Ayer, a la noche, como me paso horas leyendo hasta que me atrapa el sueño, llegó a la bombilla de mi lámpara de noche una pequeña polilla a la que, lo siento de verdad, maté ante un repentino ataque de miedo. ¿Los bichos voladores pueden contagiar el covid 19?
Inmediatamente, tras el óbito del bicho volador, me levanté, me lavé manos, antebrazos, cara, me cambié de camiseta y las sábanas fueron directas a la lavadora, que el cadáver cayó junto a la almohada después del primer palmetazo.
Esta mañana al despertarme y recordarlo me volví a lavar a conciencia, hasta que no me duche y me restriegue a conciencia no me lo quito de la cabeza. Puto miedo.
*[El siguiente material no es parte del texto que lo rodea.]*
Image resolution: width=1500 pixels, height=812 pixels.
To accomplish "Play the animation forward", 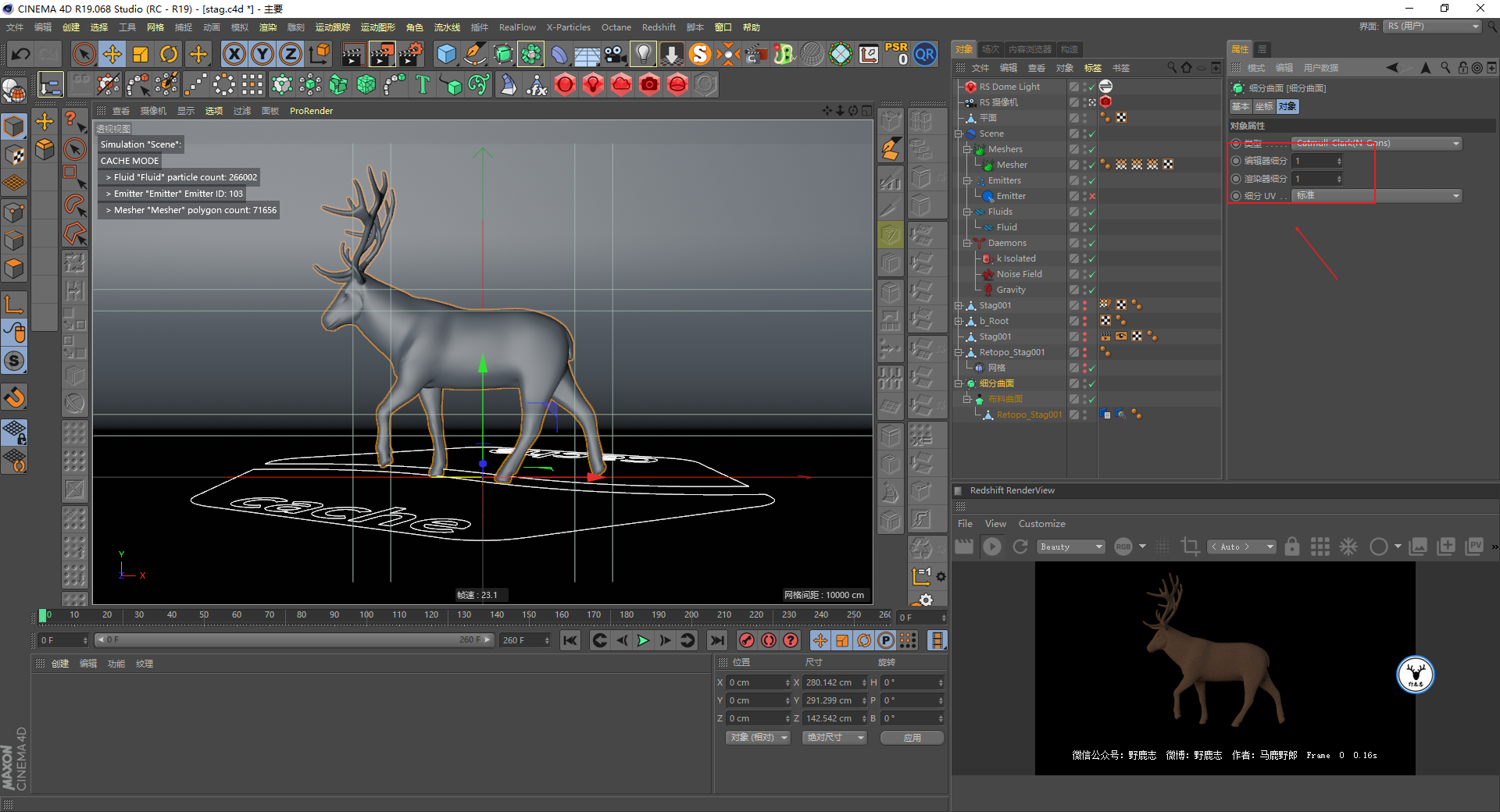I will point(643,640).
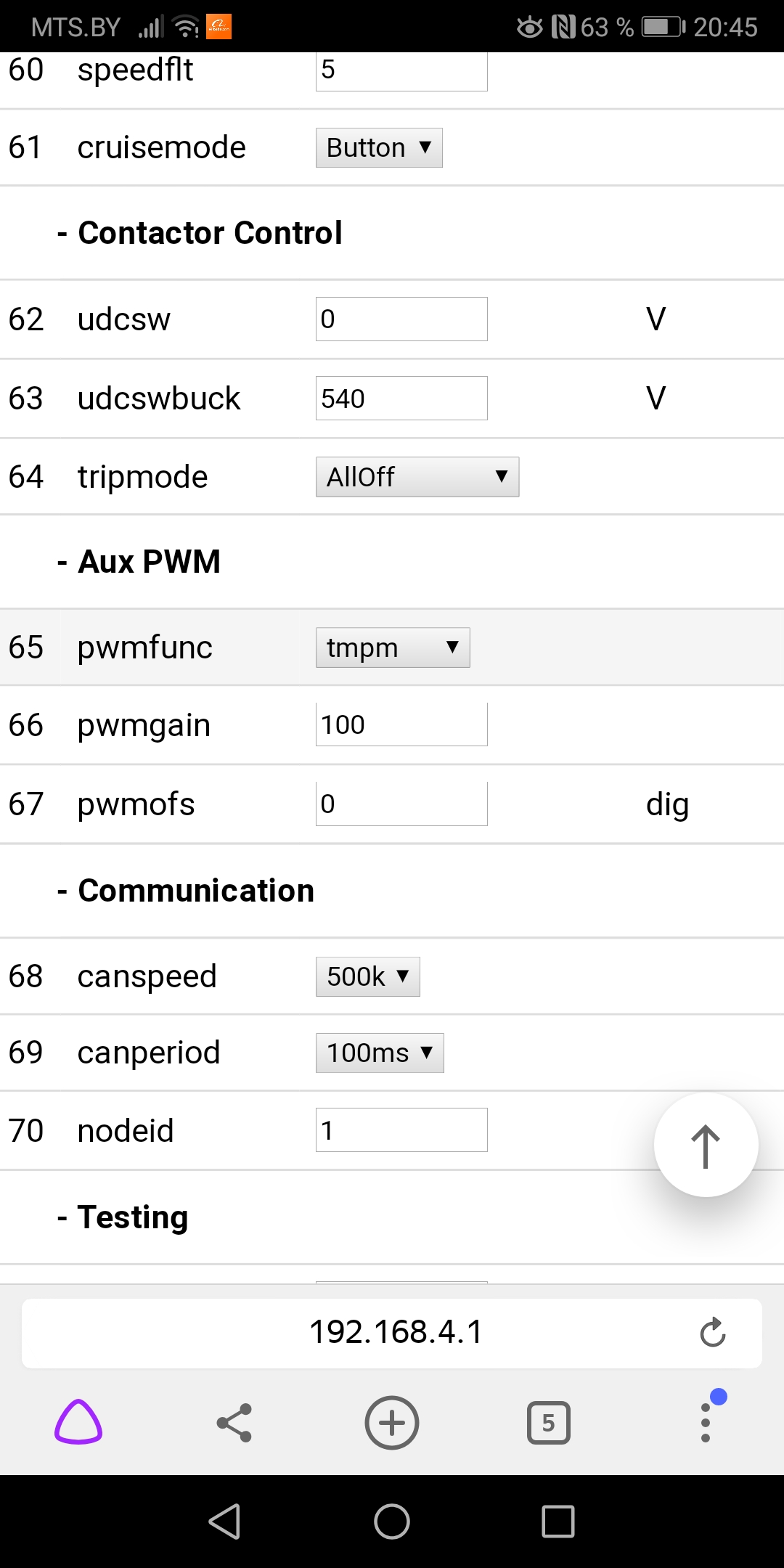
Task: Open the pwmfunc tmpm dropdown
Action: coord(393,648)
En estos días los medios han empezado a llamar al virus por su nombre científico; covid 19, ya no le llamamos "corona virus"o "el bicho", después de comprobar su capacidad destructora le tenemos más respeto y le llamamos por su nombre de "adulto", nada de una gripecilla pasajera, nada de una enfermedad sin importancia.
Las tardías autopsias nos revelan que no solo destruye los pulmones, también el corazón, el estómago, el hígado, la sangre, en fin que no es un virus con formita de coronita, como la de los cumpleaños del burger, es un capullo letal que se merece su nombre científico y mucha distancia social.